Tsushima (34°05′–34°42′ N, 129°10′–129°30′ E) is an island in the Japanese archipelago with a surface area of 708.6 km2. It lies 50 km from Busan, the Korean peninsula, and 138 km from Kyushu Island, Japan. There are two main islands on Tsushima Island: the northern and southern Tsushima islands called Kamijima and Shimojima, respectively. There are four boroughs in Kamijima (Kamitsushima, Kamiagata, Mine, and Toyotama) and two in Shimojima (Mitsushima and Izuhara) (Figure 1).

2.3. Sample Collection

In total, 89 TLC (60 blood and 29 spleen) samples were obtained from Tsushima Island (Figure 1B) between 1999 and 2020 [3]. TLC samples were collected by the Kyushu Regional Environment Office (Tsushima Wildlife Conservation Center, Tsushima, Nagasaki, Japan), Ministry of Environment, Japan. In most cases, the cats were killed by vehicles. The Tsushima Animal Medical Center, a non-profit animal hospital on the island, donated 199 domestic cat blood samples [3]; the domestic cats brought to the center between 2009 and 2015 included both indoor-only and free-roaming cats. Blood samples and spleens were stored at −80 °C, and working samples were stored at −30 °C. Figure 1A shows the sample collection site for domestic cats on Tsushima Island.
Blood samples were screened for FeLV and FIV infections using the SNAP FeLV/FIV Combo Kit (IDEXX Laboratories Inc., Westbrook, ME, USA). Total DNA was extracted from whole blood samples using the Dr. GenTLE System (Takara Bio Inc., Kyoto, Japan) and DNAzol reagent (Life Technologies Japan, Tokyo, Japan) according to the manufacturer’s instructions. DNA was extracted from the spleen using a commercial kit (DNeasy® Blood & Tissue Kit; QIAGEN, Hilden, Germany). Conventional PCR for feline glyceraldehyde-3-phosphate dehydrogenase (GAPDH) was conducted as previously described to confirm the presence of amplifiable template DNA [34].
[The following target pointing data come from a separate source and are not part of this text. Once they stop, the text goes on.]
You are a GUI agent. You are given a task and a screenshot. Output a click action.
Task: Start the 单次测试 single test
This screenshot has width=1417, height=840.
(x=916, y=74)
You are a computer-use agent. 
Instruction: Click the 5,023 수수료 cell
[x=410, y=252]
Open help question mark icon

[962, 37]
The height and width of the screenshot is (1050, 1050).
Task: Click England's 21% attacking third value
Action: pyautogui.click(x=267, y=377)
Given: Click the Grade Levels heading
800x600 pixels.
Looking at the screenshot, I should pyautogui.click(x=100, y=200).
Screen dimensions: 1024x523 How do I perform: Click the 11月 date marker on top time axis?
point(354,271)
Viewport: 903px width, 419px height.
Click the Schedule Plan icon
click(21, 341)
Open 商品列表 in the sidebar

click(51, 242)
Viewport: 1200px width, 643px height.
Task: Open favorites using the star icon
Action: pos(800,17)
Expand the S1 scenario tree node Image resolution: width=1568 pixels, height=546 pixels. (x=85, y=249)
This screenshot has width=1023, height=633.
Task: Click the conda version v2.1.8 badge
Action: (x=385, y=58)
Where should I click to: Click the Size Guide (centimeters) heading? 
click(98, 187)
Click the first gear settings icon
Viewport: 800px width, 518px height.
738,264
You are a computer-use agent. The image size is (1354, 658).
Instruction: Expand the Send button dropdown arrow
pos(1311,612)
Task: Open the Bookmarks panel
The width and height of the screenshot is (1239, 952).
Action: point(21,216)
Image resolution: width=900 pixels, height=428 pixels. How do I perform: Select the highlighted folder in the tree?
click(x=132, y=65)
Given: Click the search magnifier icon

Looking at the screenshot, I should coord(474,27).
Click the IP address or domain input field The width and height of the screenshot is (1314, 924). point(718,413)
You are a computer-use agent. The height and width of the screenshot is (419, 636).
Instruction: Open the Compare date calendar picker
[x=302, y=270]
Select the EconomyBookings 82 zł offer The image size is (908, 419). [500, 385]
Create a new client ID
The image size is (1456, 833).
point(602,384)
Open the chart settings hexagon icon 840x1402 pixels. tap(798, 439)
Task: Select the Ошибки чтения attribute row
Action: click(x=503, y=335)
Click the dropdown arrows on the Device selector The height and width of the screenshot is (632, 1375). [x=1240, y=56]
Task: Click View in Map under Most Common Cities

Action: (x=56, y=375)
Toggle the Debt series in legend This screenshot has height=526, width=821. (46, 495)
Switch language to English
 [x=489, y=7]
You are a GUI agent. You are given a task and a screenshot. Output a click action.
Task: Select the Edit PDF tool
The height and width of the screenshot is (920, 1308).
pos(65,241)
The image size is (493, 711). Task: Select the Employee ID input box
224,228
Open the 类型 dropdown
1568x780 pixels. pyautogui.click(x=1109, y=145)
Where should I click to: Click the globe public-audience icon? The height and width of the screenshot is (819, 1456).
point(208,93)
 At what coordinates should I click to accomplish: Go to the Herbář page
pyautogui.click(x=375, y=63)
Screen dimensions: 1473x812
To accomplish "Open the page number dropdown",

2.4. PCR Amplification and Sequencing

The nested-PCR amplification method for FFV was conducted as described previously [14] using the primers listed in Table 1. Primers were synthesized by Fasmac Co., Ltd., Kanagawa, Japan and dissolved in ultra-pure water (PCR grade) to a concentration of 100.0 pmol/µL, from which working dilutions were made to a final concentration of 10.0 pmol/µL and stored at −30 °C until use.
The total volume of the reaction mixture used for each nested PCR was 24.0 μL. The nested PCR reaction mixture contained 12.5 μL of KOD One TM PCR master Mix (TOYOBO Bio Inc., Osaka, Japan), 8.5 μL of ultra-pure water (PCR grade), and 1.5 μL of each of the forward and reverse primer working stock. In the first PCR round (nested PCR 1), 1.0 μL template DNA was added, spun quickly, and placed on a thermocycler with 30 cycles of denaturation at 98 °C for 10 s, annealing at 63 °C for 5 s, and extension at 68 °C for 8 s. For the second PCR round (nested PCR 2), 1 μL of the PCR 1 product was added, quickly spun, and placed in a thermocycler with 30 cycles of denaturation at 98 °C for 10 s, annealing at 63 °C for 5 s, and extension at 68 °C for 1 s. PCR amplification products were further identified using electrophoresis with 1% agarose gels and purified using a FastGene Gel/PCR extraction kit (Nippon Genetics Co., Ltd., Tokyo, Japan). DNA sequencing by Fasmac Co., Ltd., Kanagawa, Japan, was performed on the second PCR product in both directions. UGENE 45.0 software was used to visualize and analyze the sequences, and GeneTyx (Software Development Co., Tokyo, Japan) and NCBI BLAST programs were used to compare the 600 bp SU region sequences with other FFV SU region sequences.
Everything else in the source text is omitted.